Details
-
Bug
-
Resolution: Fixed
-
Major
-
Lustre 2.15.0
-
lustre-2.15.0_3.llnl-3.t4.x86_64
TOSS 4.4-5
-
3
-
9223372036854775807
Description
When starting lnet, we observe NIs going down after about 110 sec. The nodes that we've observed this issue in are router nodes. We setting are setting check_routers_before_use=1 in out lnet module parameters. We do not see this issue with check_routers_before_use=0.
The network is
o2ib18 <{}> tcp129 <{}> o2ib100
The routers of interest are opal[187-190]
opal[187,188] route between o2ib18 and tcp129
opal[189,190] route between tcp129 and o2ib100
o2ib100 includes many non-opal nodes, including LNet routers and MDS and OSS nodes.
The issue was first observed on the tcp network. However, stopping lnet on all nodes in o2ib18 then starting it on opal187 showed the same symptoms on the infiniband NI.
When the NI status was down, traffic was unable to flow between compute nodes on o2ib18 and a filesystem on o2ib100. Also, pings don't work between nodes with down NIs.

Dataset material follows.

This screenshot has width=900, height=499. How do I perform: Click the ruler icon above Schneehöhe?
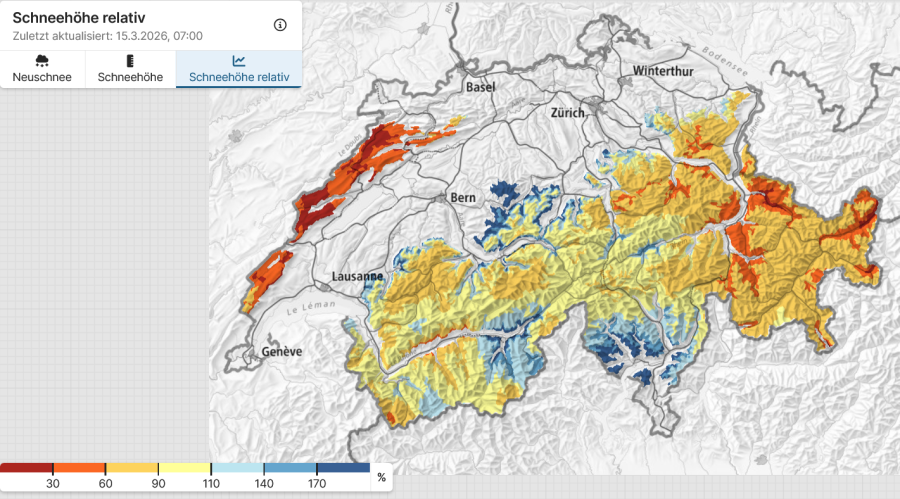click(130, 62)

However, when starting some nodes opal[188,190] with check_routers_before_use not set, then starting opal[187,189] with check_routers_before_use=1, opal[187,189] are able to ping and be pinged by opal[188,190], but can't ping each other or themselves.

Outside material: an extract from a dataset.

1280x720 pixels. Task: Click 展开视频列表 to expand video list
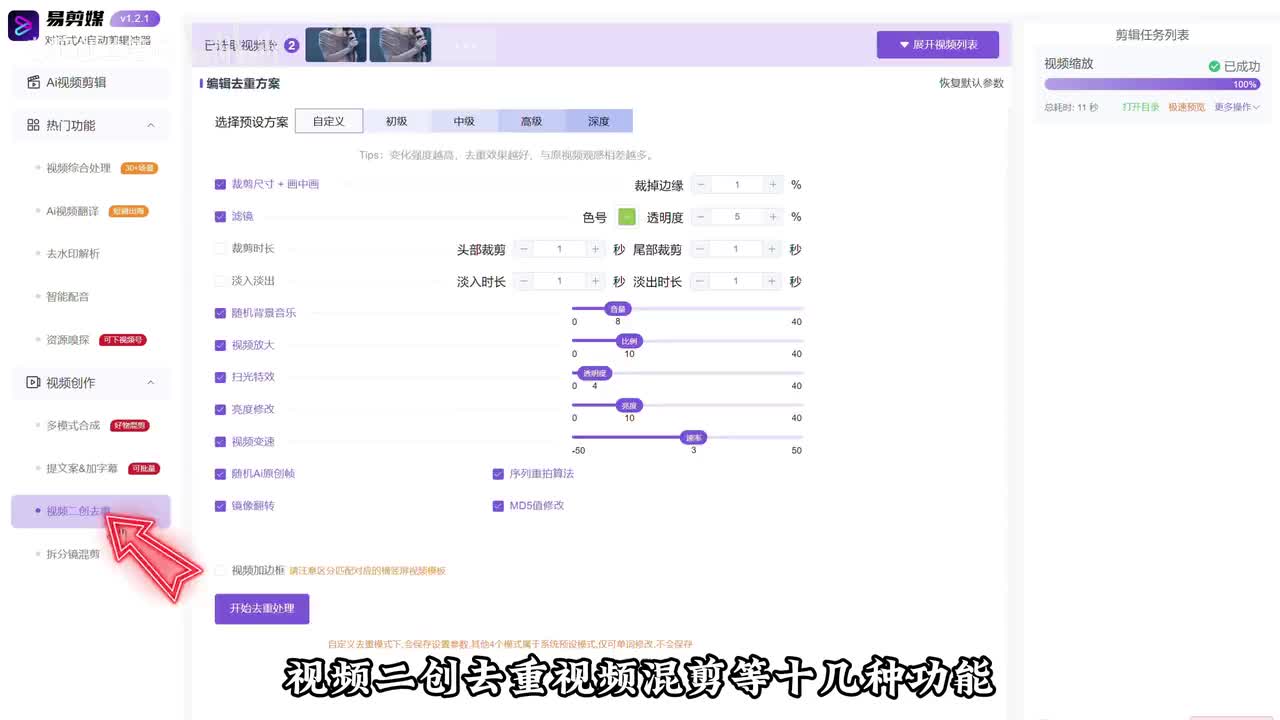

We noticed this when booting the opal cluster. All the non-opal nodes on o2ib100 were up and LNet was running on those non-opal nodes. The opal router nodes listed above were powered on first, and after they were up and LNet was started, the rest of the opal nodes (about 60 lustre clients) were booted. We found that the opal routers NIs were down and the opal clients could not ping through the opal routers to the MDS and OSS nodes on o2ib100. This is a concern because this scenario occurs when we update operating system versions or recover from power outages.